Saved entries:
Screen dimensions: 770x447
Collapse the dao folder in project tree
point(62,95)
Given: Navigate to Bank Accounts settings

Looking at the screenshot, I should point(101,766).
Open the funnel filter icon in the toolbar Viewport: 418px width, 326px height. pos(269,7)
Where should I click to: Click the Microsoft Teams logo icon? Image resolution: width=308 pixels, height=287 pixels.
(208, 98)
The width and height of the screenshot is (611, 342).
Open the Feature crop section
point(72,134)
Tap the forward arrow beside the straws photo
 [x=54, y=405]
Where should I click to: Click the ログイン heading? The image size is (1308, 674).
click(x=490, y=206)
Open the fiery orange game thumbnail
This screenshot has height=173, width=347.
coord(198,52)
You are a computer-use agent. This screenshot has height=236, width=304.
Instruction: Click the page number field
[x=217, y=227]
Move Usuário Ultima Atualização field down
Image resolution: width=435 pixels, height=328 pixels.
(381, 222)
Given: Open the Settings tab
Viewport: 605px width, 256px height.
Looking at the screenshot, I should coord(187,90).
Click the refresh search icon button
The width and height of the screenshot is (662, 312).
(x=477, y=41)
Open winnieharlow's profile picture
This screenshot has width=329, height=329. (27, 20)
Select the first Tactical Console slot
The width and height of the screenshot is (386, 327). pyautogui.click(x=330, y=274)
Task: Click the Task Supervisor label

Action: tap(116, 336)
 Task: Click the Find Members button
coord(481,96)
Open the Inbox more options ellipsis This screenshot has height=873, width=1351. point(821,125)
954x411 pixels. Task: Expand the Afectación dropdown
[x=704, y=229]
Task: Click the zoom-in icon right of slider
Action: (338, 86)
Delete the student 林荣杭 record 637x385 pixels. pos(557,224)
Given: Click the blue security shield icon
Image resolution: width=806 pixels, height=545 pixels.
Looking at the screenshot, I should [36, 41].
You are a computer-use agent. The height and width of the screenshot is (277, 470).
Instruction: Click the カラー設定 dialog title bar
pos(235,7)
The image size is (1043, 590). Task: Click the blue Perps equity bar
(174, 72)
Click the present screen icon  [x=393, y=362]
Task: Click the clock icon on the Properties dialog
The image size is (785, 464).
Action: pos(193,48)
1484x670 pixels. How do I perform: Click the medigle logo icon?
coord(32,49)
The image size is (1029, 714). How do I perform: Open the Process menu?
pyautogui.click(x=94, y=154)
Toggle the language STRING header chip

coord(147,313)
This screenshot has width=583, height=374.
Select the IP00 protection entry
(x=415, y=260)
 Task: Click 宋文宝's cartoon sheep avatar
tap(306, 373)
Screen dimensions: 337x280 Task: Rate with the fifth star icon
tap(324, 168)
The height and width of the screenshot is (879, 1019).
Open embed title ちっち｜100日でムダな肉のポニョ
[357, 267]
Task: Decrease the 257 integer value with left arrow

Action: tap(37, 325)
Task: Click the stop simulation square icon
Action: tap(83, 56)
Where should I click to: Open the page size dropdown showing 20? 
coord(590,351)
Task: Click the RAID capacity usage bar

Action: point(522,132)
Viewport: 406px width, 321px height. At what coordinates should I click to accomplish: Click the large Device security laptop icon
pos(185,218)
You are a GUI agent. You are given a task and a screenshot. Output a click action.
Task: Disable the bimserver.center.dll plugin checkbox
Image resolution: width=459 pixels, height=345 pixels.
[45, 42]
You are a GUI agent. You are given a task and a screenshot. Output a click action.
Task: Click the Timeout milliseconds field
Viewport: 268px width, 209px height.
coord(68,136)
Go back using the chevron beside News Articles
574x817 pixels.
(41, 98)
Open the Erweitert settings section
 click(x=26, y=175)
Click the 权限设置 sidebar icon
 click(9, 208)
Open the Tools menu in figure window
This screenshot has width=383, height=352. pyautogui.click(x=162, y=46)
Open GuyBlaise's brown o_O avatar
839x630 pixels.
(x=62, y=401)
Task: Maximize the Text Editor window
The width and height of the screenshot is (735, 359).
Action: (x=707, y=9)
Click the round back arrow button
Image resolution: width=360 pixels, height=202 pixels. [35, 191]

### What to produce
Retype the entries shown above. Keep every word exactly as it is.

### Response area
Screen dimensions: 770x447
Collapse the dao folder in project tree
point(62,95)
Given: Navigate to Bank Accounts settings

Looking at the screenshot, I should point(101,766).
Open the funnel filter icon in the toolbar Viewport: 418px width, 326px height. pos(269,7)
Where should I click to: Click the Microsoft Teams logo icon? Image resolution: width=308 pixels, height=287 pixels.
(208, 98)
The width and height of the screenshot is (611, 342).
Open the Feature crop section
point(72,134)
Tap the forward arrow beside the straws photo
 [x=54, y=405]
Where should I click to: Click the ログイン heading? The image size is (1308, 674).
click(x=490, y=206)
Open the fiery orange game thumbnail
This screenshot has height=173, width=347.
coord(198,52)
You are a computer-use agent. This screenshot has height=236, width=304.
Instruction: Click the page number field
[x=217, y=227]
Move Usuário Ultima Atualização field down
Image resolution: width=435 pixels, height=328 pixels.
(381, 222)
Given: Open the Settings tab
Viewport: 605px width, 256px height.
Looking at the screenshot, I should coord(187,90).
Click the refresh search icon button
The width and height of the screenshot is (662, 312).
(x=477, y=41)
Open winnieharlow's profile picture
This screenshot has width=329, height=329. (27, 20)
Select the first Tactical Console slot
The width and height of the screenshot is (386, 327). pyautogui.click(x=330, y=274)
Task: Click the Task Supervisor label

Action: tap(116, 336)
 Task: Click the Find Members button
coord(481,96)
Open the Inbox more options ellipsis This screenshot has height=873, width=1351. point(821,125)
954x411 pixels. Task: Expand the Afectación dropdown
[x=704, y=229]
Task: Click the zoom-in icon right of slider
Action: (338, 86)
Delete the student 林荣杭 record 637x385 pixels. pos(557,224)
Given: Click the blue security shield icon
Image resolution: width=806 pixels, height=545 pixels.
Looking at the screenshot, I should [36, 41].
You are a computer-use agent. The height and width of the screenshot is (277, 470).
Instruction: Click the カラー設定 dialog title bar
pos(235,7)
The image size is (1043, 590). Task: Click the blue Perps equity bar
(174, 72)
Click the present screen icon  [x=393, y=362]
Task: Click the clock icon on the Properties dialog
The image size is (785, 464).
Action: pos(193,48)
1484x670 pixels. How do I perform: Click the medigle logo icon?
coord(32,49)
The image size is (1029, 714). How do I perform: Open the Process menu?
pyautogui.click(x=94, y=154)
Toggle the language STRING header chip

coord(147,313)
This screenshot has width=583, height=374.
Select the IP00 protection entry
(x=415, y=260)
 Task: Click 宋文宝's cartoon sheep avatar
tap(306, 373)
Screen dimensions: 337x280 Task: Rate with the fifth star icon
tap(324, 168)
The height and width of the screenshot is (879, 1019).
Open embed title ちっち｜100日でムダな肉のポニョ
[357, 267]
Task: Decrease the 257 integer value with left arrow

Action: tap(37, 325)
Task: Click the stop simulation square icon
Action: tap(83, 56)
Where should I click to: Open the page size dropdown showing 20? 
coord(590,351)
Task: Click the RAID capacity usage bar

Action: point(522,132)
Viewport: 406px width, 321px height. At what coordinates should I click to accomplish: Click the large Device security laptop icon
pos(185,218)
You are a GUI agent. You are given a task and a screenshot. Output a click action.
Task: Disable the bimserver.center.dll plugin checkbox
Image resolution: width=459 pixels, height=345 pixels.
[45, 42]
You are a GUI agent. You are given a task and a screenshot. Output a click action.
Task: Click the Timeout milliseconds field
Viewport: 268px width, 209px height.
coord(68,136)
Go back using the chevron beside News Articles
574x817 pixels.
(41, 98)
Open the Erweitert settings section
 click(x=26, y=175)
Click the 权限设置 sidebar icon
 click(9, 208)
Open the Tools menu in figure window
This screenshot has width=383, height=352. pyautogui.click(x=162, y=46)
Open GuyBlaise's brown o_O avatar
839x630 pixels.
(x=62, y=401)
Task: Maximize the Text Editor window
The width and height of the screenshot is (735, 359).
Action: (x=707, y=9)
Click the round back arrow button
Image resolution: width=360 pixels, height=202 pixels. [35, 191]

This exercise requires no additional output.